Selain itu, jangan lupa untuk menerapkan pola hidup sehat sebagai salah satu persiapan kehamilan.
Sebagian besar orang yang pernah mengalami anembryonic pregnancy tetap bisa hamil normal dan memiliki bayi yang sehat.
Namun, dokter mungkin menyarankan untuk menunggu setidaknya 1–3 kali siklus menstruasi sebelum mencoba hamil kembali usai keguguran.

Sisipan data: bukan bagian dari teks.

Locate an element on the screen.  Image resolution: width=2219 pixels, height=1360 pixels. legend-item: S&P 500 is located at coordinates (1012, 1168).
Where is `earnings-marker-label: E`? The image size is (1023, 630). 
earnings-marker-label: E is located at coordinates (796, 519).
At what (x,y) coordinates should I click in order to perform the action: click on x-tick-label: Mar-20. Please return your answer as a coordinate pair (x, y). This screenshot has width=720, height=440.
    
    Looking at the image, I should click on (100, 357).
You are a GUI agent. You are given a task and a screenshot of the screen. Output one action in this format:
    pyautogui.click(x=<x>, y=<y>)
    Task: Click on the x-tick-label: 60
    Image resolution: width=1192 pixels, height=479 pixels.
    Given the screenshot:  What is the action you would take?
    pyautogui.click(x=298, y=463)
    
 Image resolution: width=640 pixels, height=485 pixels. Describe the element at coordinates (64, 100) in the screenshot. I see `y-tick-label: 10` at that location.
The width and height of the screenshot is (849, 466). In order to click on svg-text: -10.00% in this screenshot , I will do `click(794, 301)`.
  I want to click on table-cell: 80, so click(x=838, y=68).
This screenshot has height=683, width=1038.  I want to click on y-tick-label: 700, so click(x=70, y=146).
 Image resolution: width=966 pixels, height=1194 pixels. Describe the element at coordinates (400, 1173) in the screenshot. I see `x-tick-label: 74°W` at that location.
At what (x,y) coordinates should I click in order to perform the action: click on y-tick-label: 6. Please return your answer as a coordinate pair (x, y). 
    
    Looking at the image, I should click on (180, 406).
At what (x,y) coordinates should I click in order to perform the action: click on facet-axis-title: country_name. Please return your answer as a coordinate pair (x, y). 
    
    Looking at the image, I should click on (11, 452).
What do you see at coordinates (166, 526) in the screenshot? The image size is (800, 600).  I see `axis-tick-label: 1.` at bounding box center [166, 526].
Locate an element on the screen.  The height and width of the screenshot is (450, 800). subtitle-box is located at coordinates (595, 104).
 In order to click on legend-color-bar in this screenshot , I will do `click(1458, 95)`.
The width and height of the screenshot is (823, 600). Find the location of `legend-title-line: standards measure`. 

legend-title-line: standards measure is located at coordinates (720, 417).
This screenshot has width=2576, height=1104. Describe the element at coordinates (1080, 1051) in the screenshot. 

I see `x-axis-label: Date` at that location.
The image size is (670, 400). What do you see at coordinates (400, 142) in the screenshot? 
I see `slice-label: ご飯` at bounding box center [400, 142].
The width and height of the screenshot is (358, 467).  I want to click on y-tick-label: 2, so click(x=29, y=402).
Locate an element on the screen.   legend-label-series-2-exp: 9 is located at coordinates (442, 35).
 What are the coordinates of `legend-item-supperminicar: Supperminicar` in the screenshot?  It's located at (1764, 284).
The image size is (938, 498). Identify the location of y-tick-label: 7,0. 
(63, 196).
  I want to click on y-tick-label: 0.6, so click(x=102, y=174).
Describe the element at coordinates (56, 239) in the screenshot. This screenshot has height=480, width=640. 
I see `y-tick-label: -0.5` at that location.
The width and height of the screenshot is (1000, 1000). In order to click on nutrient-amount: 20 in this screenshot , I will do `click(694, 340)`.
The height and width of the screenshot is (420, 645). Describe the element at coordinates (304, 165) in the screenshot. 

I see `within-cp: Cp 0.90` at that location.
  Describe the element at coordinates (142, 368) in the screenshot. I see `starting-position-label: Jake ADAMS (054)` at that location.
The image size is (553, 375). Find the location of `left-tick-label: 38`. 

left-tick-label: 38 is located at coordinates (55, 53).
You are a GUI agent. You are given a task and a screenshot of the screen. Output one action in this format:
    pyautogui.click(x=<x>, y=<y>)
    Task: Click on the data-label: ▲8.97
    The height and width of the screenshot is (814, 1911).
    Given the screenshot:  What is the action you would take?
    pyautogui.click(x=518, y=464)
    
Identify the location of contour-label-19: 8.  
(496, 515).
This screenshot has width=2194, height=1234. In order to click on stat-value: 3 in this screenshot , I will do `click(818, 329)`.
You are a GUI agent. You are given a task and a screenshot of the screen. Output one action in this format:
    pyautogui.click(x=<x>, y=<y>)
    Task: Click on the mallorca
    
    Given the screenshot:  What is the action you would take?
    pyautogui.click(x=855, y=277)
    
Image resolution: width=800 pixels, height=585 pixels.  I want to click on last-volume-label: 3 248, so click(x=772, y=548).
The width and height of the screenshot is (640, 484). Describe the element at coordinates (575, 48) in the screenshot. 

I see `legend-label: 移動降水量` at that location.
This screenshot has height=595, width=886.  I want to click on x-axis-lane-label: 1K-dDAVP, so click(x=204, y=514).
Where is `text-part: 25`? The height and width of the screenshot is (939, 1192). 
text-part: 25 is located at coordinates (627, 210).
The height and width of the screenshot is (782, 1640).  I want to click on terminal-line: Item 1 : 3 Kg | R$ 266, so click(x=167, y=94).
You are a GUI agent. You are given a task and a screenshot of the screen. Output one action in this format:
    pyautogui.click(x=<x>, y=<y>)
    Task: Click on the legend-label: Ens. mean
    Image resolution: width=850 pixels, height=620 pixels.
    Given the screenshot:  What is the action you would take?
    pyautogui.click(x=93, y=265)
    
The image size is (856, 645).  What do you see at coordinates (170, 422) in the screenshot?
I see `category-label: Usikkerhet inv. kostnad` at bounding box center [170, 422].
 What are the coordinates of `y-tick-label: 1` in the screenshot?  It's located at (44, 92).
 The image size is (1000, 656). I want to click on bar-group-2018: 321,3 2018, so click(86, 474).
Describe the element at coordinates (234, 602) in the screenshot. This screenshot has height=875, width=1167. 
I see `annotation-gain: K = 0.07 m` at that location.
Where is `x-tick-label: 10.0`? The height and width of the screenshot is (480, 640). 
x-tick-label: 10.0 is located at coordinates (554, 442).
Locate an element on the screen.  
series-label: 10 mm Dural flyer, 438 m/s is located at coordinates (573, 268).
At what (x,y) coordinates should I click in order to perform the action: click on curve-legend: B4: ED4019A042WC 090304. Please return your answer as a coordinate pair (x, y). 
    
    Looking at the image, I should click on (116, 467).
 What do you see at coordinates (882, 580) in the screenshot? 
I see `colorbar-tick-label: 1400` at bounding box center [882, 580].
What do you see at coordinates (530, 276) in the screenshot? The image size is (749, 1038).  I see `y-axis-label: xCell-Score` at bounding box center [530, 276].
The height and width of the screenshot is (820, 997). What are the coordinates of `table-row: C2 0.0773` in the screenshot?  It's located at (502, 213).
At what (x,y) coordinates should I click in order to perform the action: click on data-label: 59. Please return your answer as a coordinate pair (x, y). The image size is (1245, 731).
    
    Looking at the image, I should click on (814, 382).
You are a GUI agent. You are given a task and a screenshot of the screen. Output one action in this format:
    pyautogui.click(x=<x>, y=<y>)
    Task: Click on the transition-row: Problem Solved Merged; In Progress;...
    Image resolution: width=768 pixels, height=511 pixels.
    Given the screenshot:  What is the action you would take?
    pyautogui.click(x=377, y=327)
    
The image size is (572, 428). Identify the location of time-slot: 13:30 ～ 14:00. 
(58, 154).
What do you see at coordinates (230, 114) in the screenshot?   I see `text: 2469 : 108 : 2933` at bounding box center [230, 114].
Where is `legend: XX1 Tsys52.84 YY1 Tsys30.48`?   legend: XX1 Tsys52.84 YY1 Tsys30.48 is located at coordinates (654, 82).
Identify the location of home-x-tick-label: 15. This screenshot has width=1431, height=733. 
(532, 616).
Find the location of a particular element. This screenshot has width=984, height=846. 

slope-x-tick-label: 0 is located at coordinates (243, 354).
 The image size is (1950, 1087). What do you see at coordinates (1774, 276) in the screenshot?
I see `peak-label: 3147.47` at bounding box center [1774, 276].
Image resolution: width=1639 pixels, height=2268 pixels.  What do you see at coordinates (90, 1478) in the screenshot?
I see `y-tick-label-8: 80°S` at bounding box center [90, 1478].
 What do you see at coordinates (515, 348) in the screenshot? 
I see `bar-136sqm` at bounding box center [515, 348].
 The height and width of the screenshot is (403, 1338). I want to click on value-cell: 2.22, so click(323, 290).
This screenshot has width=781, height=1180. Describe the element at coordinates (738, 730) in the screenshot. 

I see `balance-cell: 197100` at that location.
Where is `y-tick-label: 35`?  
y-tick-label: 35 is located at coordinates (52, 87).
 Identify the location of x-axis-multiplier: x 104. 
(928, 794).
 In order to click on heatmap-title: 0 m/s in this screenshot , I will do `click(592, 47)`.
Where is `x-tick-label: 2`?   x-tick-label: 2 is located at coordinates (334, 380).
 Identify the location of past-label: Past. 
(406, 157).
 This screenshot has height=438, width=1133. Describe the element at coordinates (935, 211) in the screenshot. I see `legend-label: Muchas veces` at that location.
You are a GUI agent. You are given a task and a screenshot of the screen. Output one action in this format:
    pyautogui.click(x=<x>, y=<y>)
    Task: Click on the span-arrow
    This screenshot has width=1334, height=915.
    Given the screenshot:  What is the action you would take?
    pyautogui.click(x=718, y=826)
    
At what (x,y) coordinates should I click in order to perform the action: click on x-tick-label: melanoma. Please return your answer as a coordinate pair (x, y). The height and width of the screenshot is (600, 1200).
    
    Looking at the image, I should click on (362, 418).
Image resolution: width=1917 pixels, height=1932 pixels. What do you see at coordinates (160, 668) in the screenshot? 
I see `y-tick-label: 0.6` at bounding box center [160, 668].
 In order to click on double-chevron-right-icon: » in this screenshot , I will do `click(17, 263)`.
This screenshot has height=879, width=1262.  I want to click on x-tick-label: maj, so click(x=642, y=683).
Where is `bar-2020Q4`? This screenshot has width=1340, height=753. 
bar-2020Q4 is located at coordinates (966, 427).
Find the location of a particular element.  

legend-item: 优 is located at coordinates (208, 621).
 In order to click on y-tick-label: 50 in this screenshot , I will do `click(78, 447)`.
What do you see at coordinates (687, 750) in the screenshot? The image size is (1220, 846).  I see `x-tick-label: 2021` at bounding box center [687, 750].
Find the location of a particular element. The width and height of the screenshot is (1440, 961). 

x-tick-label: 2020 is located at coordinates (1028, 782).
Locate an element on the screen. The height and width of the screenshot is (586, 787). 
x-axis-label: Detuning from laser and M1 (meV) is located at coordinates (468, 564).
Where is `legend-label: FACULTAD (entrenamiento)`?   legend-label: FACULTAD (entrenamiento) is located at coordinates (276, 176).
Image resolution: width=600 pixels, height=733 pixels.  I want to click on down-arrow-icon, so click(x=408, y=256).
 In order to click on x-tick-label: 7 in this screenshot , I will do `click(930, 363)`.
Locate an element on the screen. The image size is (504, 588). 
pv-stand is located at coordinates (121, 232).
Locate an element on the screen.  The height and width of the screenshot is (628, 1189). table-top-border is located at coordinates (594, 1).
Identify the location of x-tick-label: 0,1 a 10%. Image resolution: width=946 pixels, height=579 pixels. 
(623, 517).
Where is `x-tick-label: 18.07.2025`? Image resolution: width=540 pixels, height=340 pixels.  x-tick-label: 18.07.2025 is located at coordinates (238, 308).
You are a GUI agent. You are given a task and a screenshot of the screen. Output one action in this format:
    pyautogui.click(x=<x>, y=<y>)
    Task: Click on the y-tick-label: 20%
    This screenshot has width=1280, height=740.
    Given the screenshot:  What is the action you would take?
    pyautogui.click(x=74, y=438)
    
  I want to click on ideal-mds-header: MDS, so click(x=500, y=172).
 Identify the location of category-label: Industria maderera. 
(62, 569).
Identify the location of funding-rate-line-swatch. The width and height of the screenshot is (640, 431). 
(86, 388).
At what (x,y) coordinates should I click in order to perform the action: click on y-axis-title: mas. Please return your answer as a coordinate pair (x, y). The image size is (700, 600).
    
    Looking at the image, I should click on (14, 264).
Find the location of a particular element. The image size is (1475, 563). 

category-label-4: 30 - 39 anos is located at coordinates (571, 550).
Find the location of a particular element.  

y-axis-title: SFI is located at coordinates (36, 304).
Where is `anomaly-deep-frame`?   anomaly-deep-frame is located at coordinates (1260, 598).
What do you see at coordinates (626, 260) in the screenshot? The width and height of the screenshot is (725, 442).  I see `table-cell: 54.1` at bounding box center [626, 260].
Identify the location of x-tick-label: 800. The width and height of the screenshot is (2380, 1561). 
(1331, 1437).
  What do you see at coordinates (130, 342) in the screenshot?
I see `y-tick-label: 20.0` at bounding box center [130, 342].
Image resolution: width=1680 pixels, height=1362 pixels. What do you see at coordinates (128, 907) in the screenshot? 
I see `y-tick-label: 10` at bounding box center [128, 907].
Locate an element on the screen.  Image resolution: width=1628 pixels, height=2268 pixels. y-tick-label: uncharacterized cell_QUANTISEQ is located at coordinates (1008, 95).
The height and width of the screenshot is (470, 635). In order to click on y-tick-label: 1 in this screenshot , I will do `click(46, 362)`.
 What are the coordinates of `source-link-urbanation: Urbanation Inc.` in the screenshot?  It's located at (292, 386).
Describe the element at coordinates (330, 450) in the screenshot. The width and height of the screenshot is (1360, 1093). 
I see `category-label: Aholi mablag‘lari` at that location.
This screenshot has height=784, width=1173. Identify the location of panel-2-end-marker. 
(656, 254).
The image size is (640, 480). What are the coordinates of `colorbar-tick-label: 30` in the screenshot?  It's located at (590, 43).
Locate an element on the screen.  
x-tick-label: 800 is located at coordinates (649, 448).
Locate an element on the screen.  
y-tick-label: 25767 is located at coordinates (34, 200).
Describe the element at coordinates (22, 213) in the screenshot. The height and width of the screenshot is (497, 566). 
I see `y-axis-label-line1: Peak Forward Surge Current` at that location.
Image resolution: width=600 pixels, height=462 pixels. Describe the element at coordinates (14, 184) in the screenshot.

Pertimbangkan untuk melakukan konsultasi tentang rencana kehamilan, jika Anda mengalami blighted ovum atau jenis keguguran lain sebanyak tiga kali berturut-turut.
Kesimpulan
- Blighted ovum adalah kondisi ketika sel telur yang sudah dibuahi tidak berkembang menjadi embrio. Ini adalah penyebab sekitar 50% keguguran yang terjadi di trimester pertama.
- Karena kantong kehamilan masih berkemang, BO mungkin tetap menunjukkan gejala kehamilan. Namun, gejala ini kemudian akan berubah menjadi tanda keguguran.
- Penyebabnya tidak diketahui secara pasti, tetapi telah dikaitkan dengan kelainan kromosom atau genetik.
- Kantong kehamilan yang kosong harus dikeluarkan, baik melalui konsumsi obat-obatan maupun prosedur kuret. Pasalnya, kantong kehamilan di dalam rahim bisa memicu infeksi.